Selected text =>
# Realtek ALC1150 optical: no DD option, but plays DD anyway



## TomONeill (Mar 31, 2016)

I know the title is a bit odd when you read it, but I want to discuss this issue in detail with you guys.

Using Realtek ALC1150 with SPDIF, I don't have a 6 channel option even though I hear sound from every speaker when playing test tone at the "Supported formats" tab. I've tried many different drivers, but none seem to work. I also tried replacing the RltkAPO64.dll file with regedit DisableProtectedAudioDG to 1: I do have the option then but when test toning it, I hear only two tones (L and R) with a somewhat longer pause in between. Owning the Logitech Z906 cinema set which allows you to change the levels of each speaker, which allows me only to change two levels (sub and the rest). When I'm playing the test tone, it does allow me to change them all. Here's the strangest part of all: When I'm using Media Player Classic -HC it does play 5.1... How to fix this?
*
Side information:
Little history, you can skip this:*
I had owned a Gigabyte motherboard which has an onboard Realtek ALC892 chip. After upgrading to Windows 10 I had some issues with 5.1 sound, but it turned out this was a bug (which got fixed... one full year later). 5.1 was in the Advanced tab and it all worked out (so this setup had been working before).

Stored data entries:

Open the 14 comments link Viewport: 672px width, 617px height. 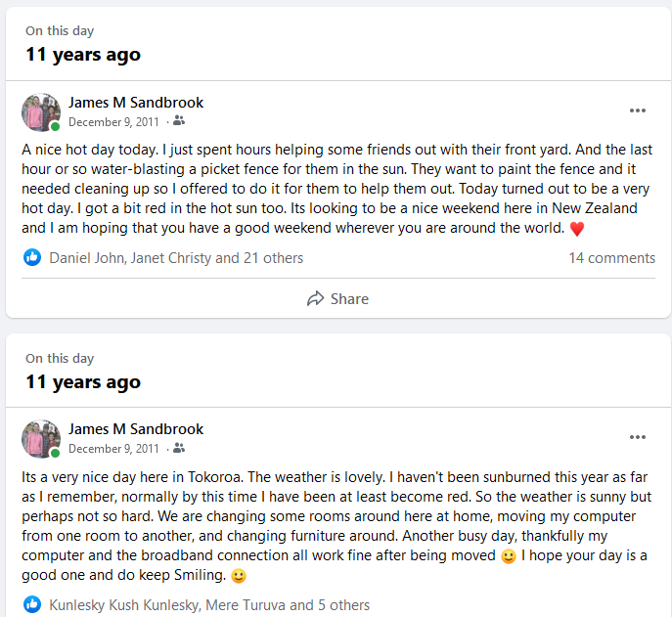coord(611,258)
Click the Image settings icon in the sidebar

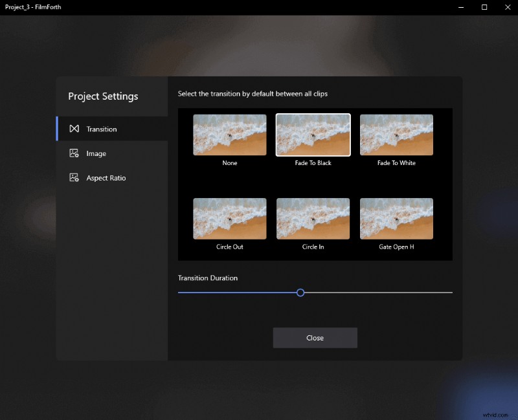tap(74, 153)
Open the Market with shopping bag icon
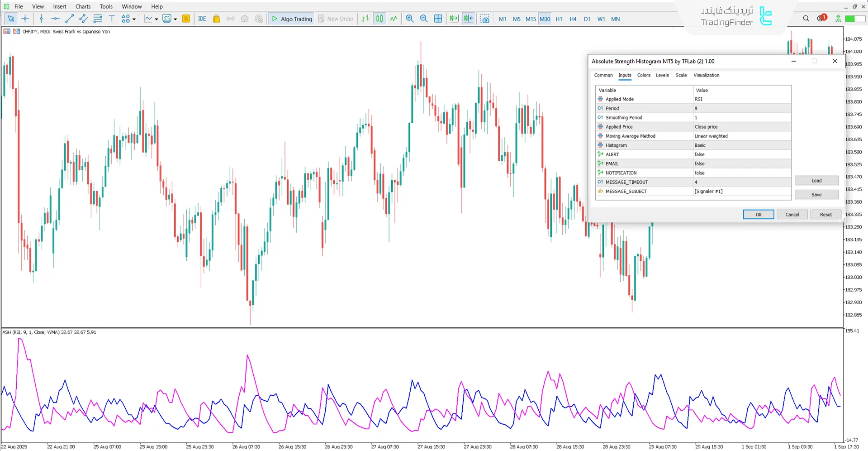 click(x=216, y=19)
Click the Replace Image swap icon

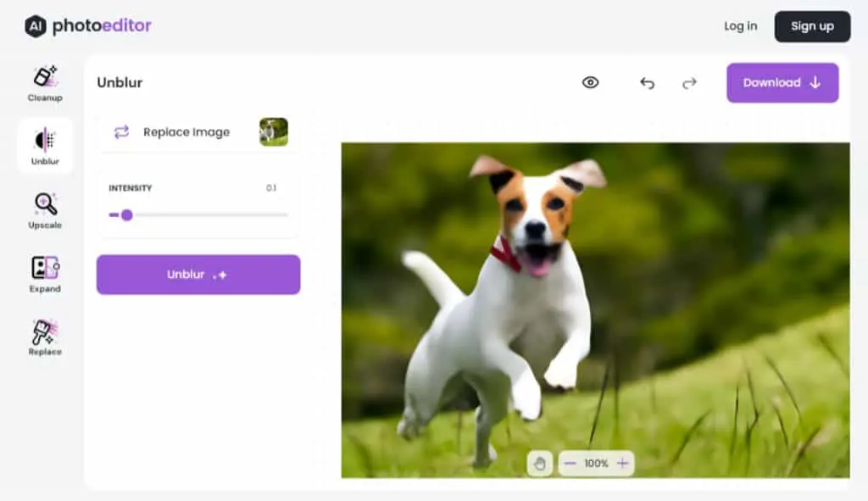[x=121, y=131]
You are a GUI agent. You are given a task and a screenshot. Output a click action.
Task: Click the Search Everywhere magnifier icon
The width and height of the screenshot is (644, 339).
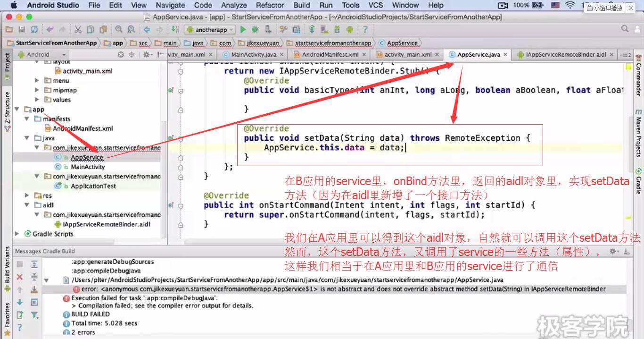coord(625,29)
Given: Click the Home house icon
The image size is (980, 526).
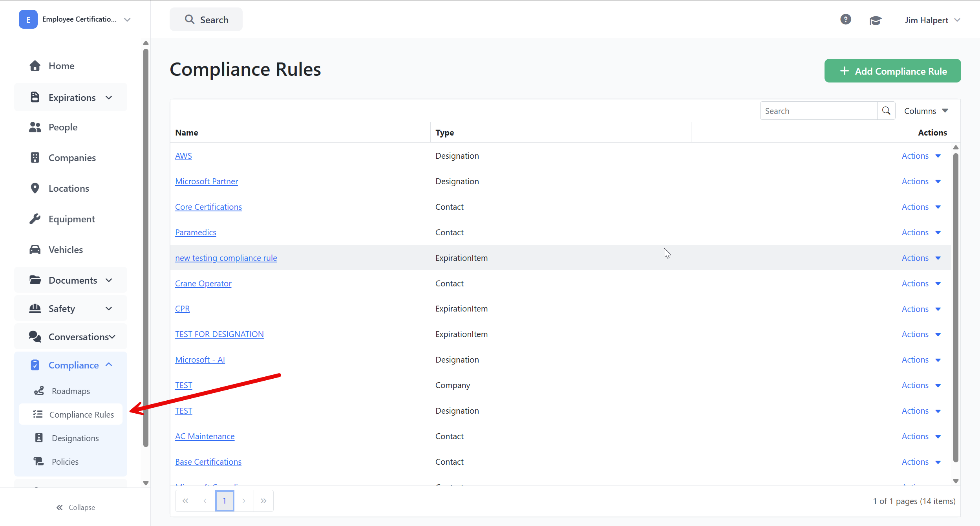Looking at the screenshot, I should [35, 66].
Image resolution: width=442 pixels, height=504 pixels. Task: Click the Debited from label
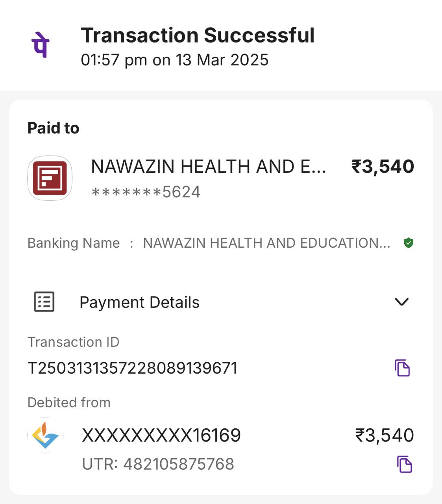pos(69,402)
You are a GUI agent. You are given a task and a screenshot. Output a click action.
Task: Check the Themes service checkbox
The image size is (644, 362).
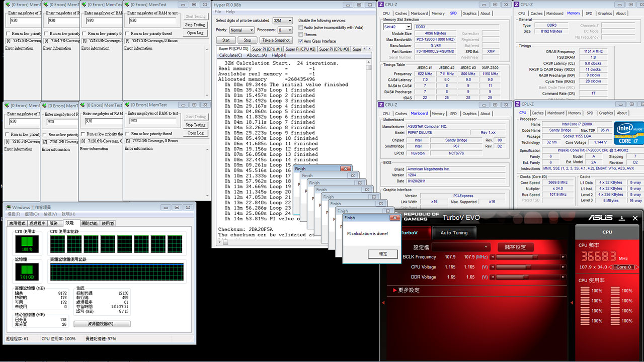[x=300, y=35]
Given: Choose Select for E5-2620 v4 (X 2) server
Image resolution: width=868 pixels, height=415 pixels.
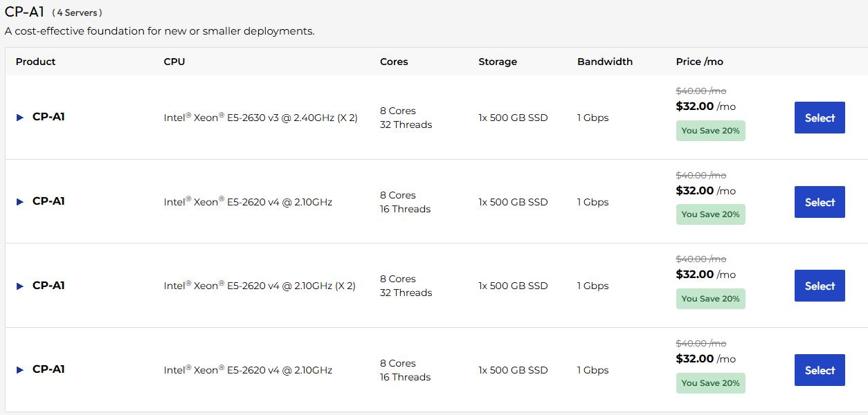Looking at the screenshot, I should pyautogui.click(x=819, y=286).
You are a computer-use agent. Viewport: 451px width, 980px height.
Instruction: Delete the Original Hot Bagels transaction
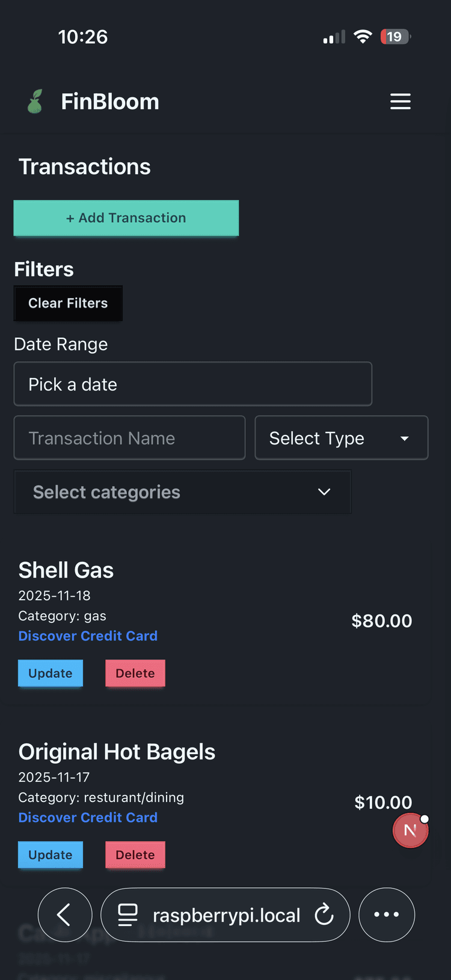135,854
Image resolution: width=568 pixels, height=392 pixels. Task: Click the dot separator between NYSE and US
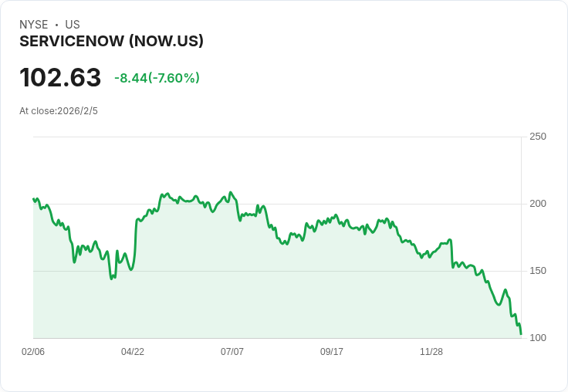56,25
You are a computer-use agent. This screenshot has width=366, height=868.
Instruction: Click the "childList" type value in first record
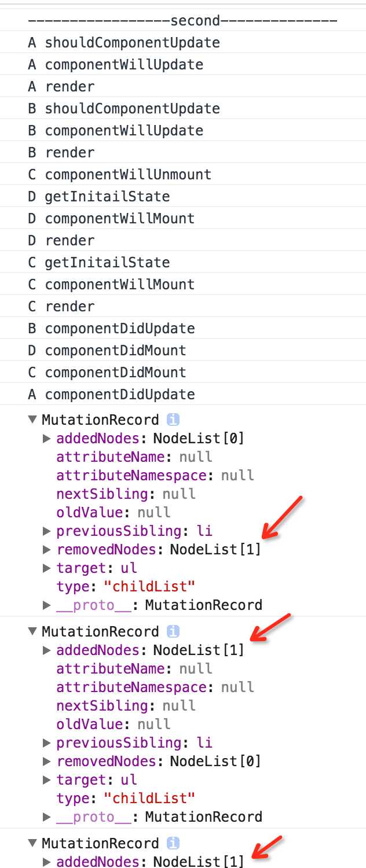coord(149,586)
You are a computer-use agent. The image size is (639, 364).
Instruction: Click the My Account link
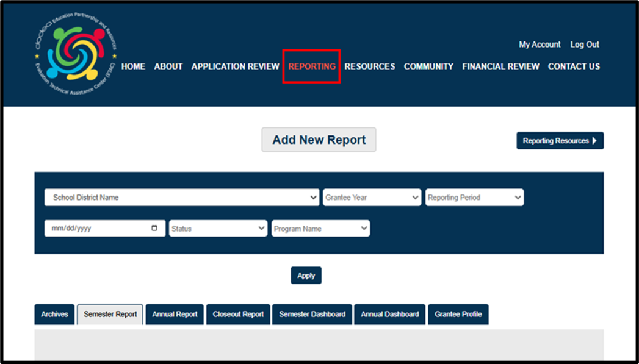540,45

Work instructions =>
- A) In the forum thread, what speaker set does the poster own?
- B) Render the part of the records that opens with the line containing "Image resolution: width=568" and runs to the end of the records as a JSON list of strings, one per line, with blank lines and pictures left out.

Solutions in order =>
- A) The Logitech Z906 cinema set.

- B)
[
  "Image resolution: width=568 pixels, height=392 pixels. Task: Click the dot separator between NYSE and US",
  "56,25",
  "You are a computer-use agent. This screenshot has width=366, height=868.",
  "Instruction: Click the \"childList\" type value in first record",
  "coord(149,586)",
  "You are a computer-use agent. The image size is (639, 364).",
  "Instruction: Click the My Account link",
  "540,45"
]